As such, he is recognised today as one of the fathers of modern genetics.

87
Over the last eighty-odd years.
See Lawrence (1992) for an account of the homeotic genes in
Drosophila.
Strictly speaking these genes specify parasegments, divisions in the embryo that contribute to, but are out of register with, the segments visible in the larva. The seminal paper on the homeotic genes is Lewis (1978). In 1995, Ed Lewis shared the Nobel Prize with two other Drosophilists, Christiane Nüsslein-Volhard and Eric Wieschaus.

91
Extra ribs have always caused trouble.
See Sir Thomas Browne’s
Pseudodoxia epidemica, or, enquiries into very many recieved tenents and commonly presumed truths
(1646) in
Works
(1904) volume III chapter II pp.5–8. Estimates on the variation in rib number come from Bornstein and Peterson’s 1966 study of 1239 skeletons.
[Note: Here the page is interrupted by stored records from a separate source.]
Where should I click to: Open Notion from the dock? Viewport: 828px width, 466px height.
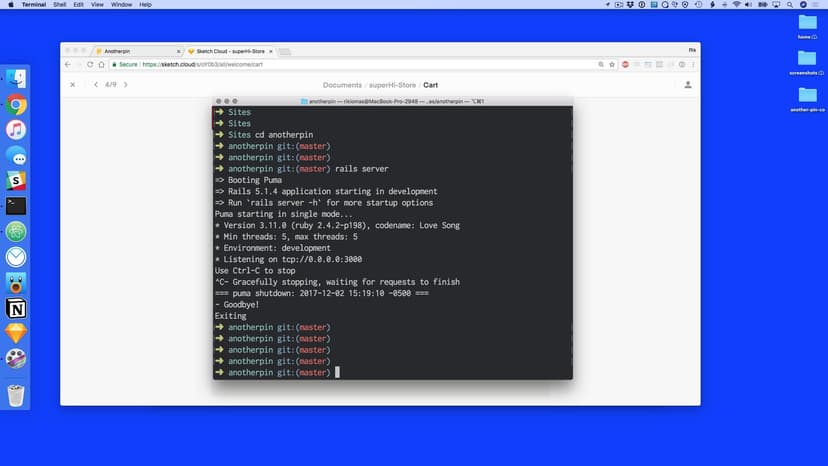16,308
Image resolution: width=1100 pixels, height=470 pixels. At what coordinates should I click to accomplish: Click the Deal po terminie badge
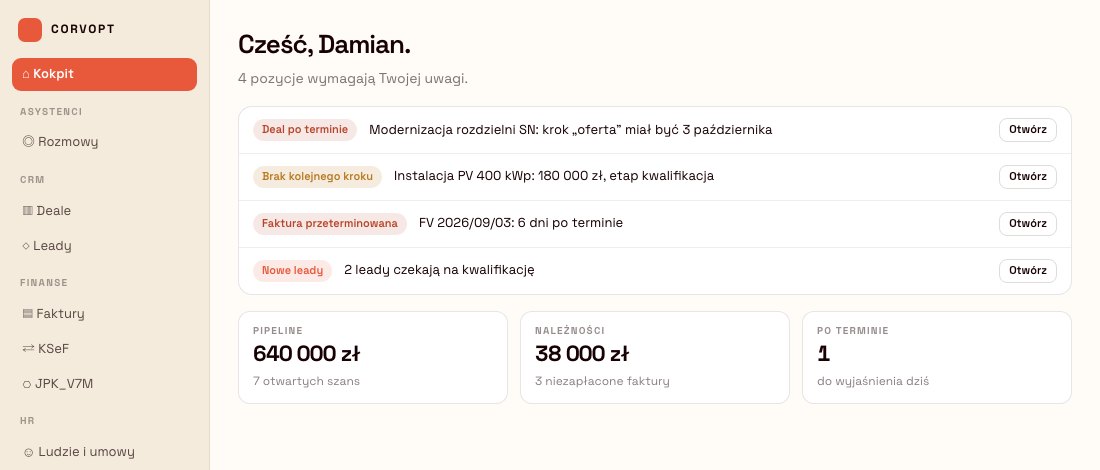pos(305,130)
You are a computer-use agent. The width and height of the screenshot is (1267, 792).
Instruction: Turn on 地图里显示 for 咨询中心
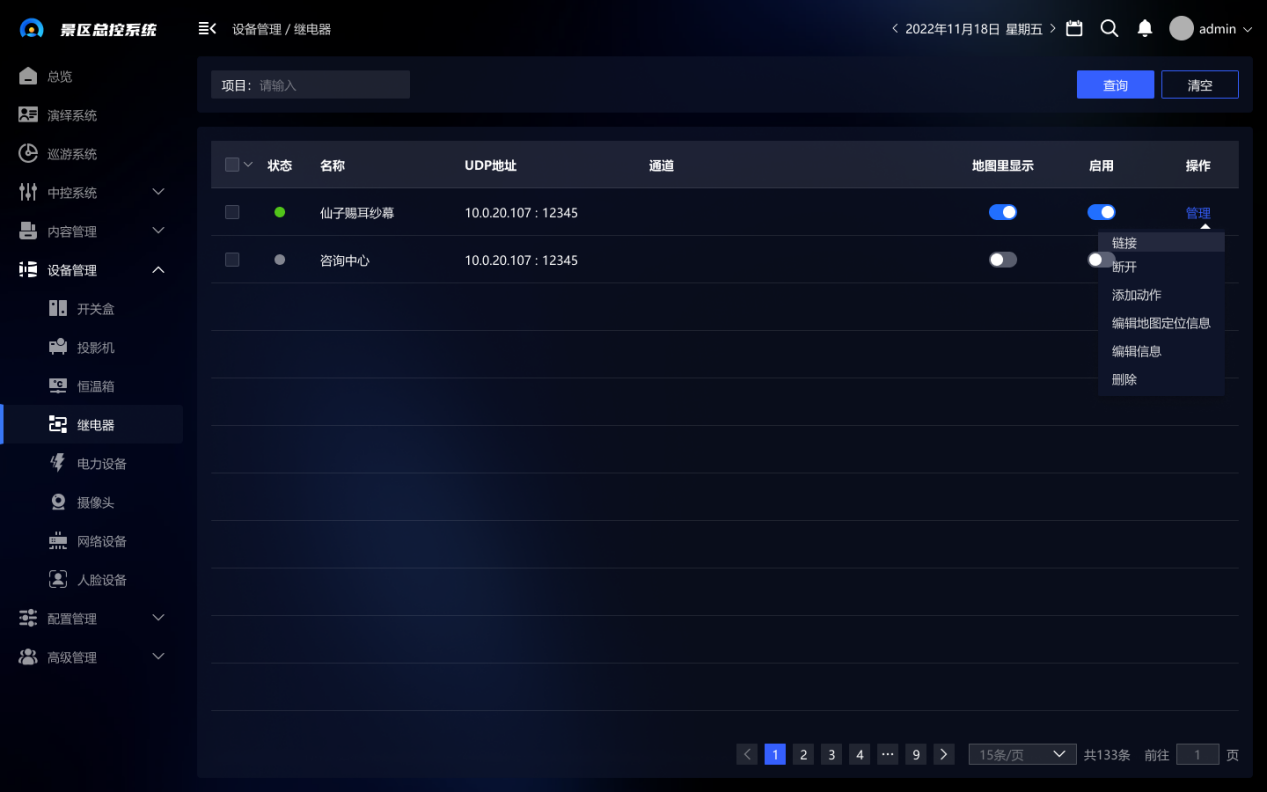point(1002,260)
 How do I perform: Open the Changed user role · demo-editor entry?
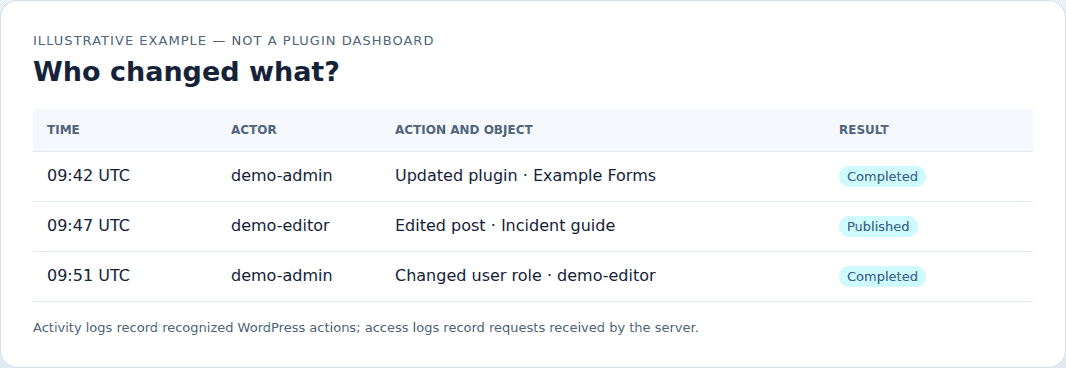(x=526, y=276)
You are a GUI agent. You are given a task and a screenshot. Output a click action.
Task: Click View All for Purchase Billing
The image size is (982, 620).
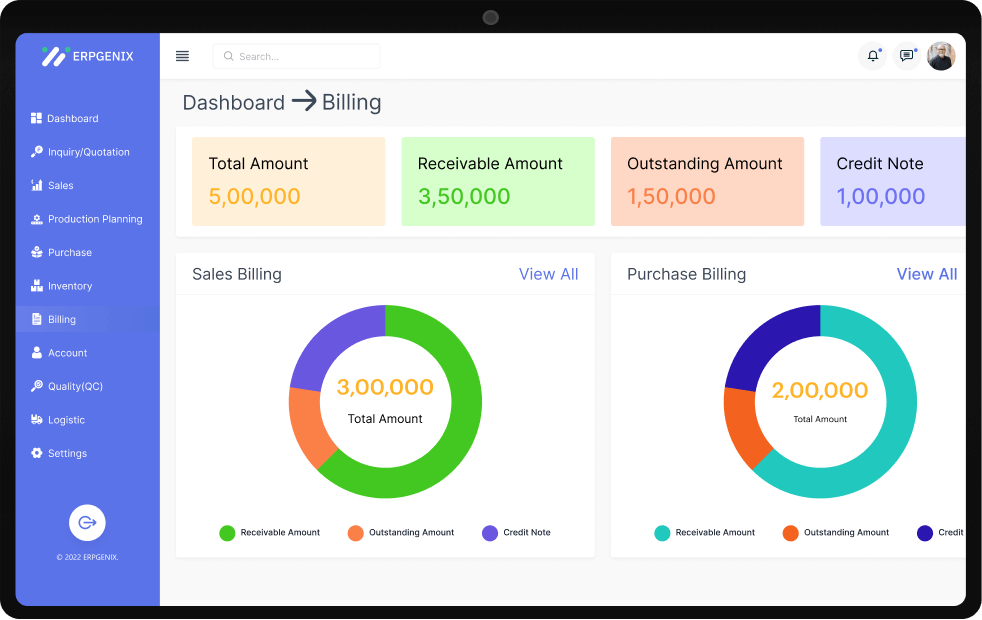926,274
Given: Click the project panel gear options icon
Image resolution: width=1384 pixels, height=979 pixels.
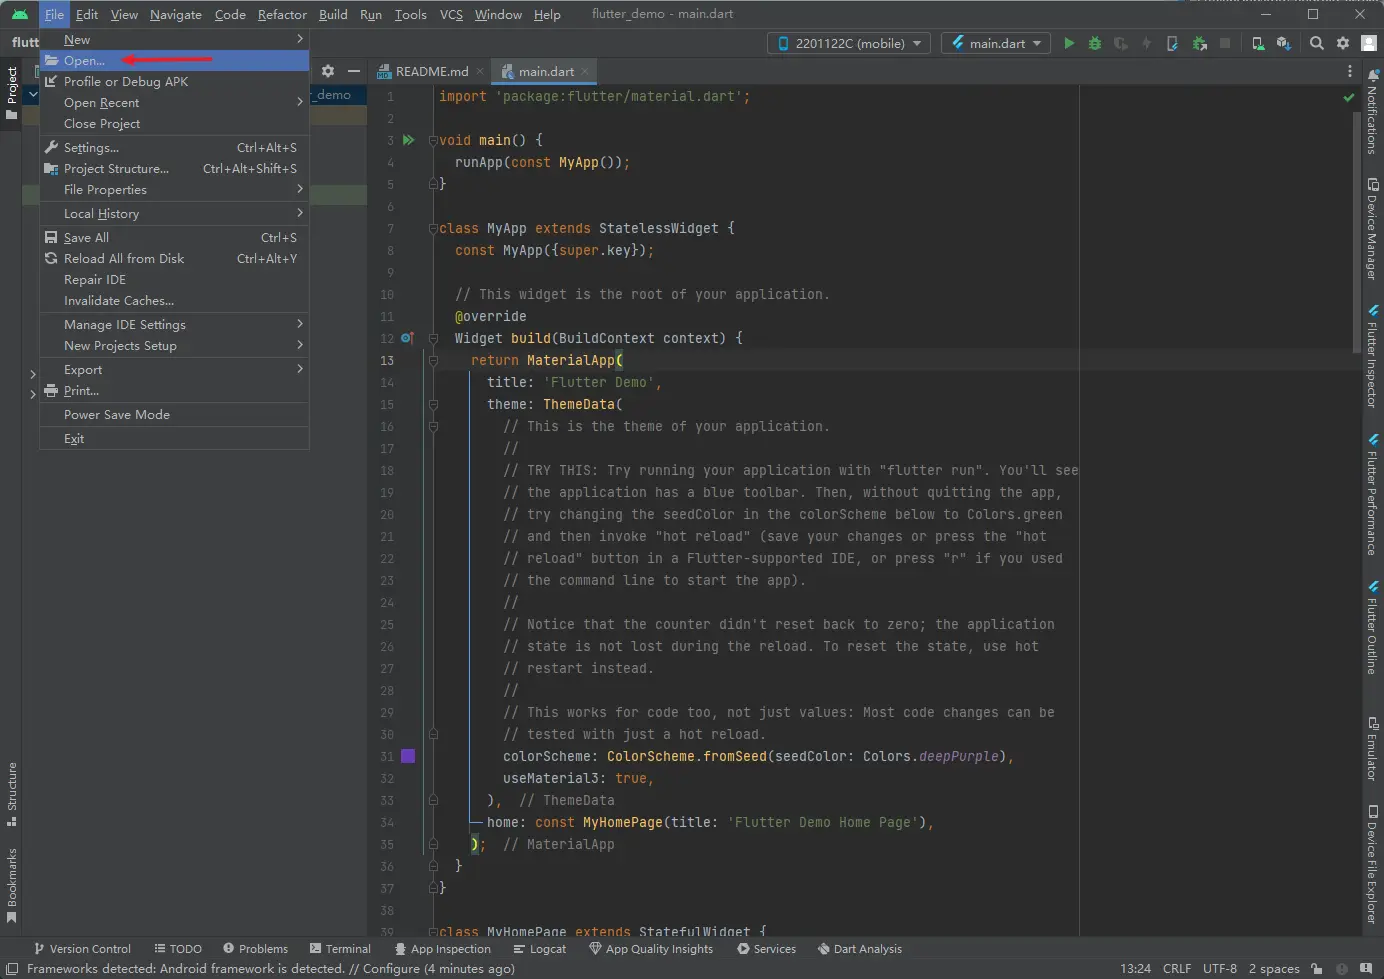Looking at the screenshot, I should 328,71.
They found that 9 per cent of their skeletons had thirteen pairs of ribs. Of this fraction, just under 1 per cent were due to the seventh cervical vertebra gaining ribs, about 5 per cent were
due to the first lumbar vertebra gaining ribs and 3 per cent were due to a simple increase in the total number of vertebrae, that is, were not due to a homeotic transformation of vertebral type. Other studies, reviewed in Galis (1999), put the incidence of seventh cervical vertebrae ribs somewhat lower, at around 0.2 per cent. Cervical ribs can cause ‘thoracic outlet syndrome’, a compression of the nerves and blood vessels of the neck. Galis (1999) also addresses the fascinating question of why all mammals have just seven cervical vertebrae where the numbers of other vertebrae vary greatly among species. She argues that mutations that cause cervical ribs may be far more pathological than is generally appreciated and so under strong stabilising selection.

92
It is no surprise, then, that the identity of each vertebra.
This account of C7 specification is based on the results of deletions for particular Hox genes in mice. It is probably incomplete and some of the AND statements should be OR (since partial transformations are common, suggesting that other Hox genes can compensate) or else couched in more quantitative terms – but it is a reasonable start. Deletions in the following genes cause C7->T1 transformations: Hoxa4 (Horan et al. 1994); Hoxa5 (Jeanotte et al. 1993); H0XD5 (Rancourt et al. 1995); Hoxa6 (Kostic and Capecchi, 1994); Hoxb6 (Rancourt et al. 1995). Other genes, such as HoXC4, may be affect this vertebra as well, but results disagree (Boulet and Capecchi 1996; Saegusa et al. 1996; Horan et al. 1995a; b)

93
Distinguishing one vertebra from another.
These disorders are caused by deletions in the following genes: anteriorised limbs: Hox5b (Rancourt et al. 1995); partly missing hindbrains: Hoxai (Lufkin et al. 1991; Mark et al. 1993; Carpenter et al. 1993); hernias: Hoxd4 (Ramirez-Solis et al. 1993); no thymus: Hoxa3 (Chisaka and Capecchi 1991); unable to walk: Hoxc8 (Le Mouellic et al. 1992).

94
The Hox gene calculator.
For Hox gene expression in human embryos see Vielle-Grosjean et al. (1997). The embryos used in this study were ‘collected with full ethical permission’. For a discussion of what this means and legislation of such studies in various countries see Burn and Strachan (1995).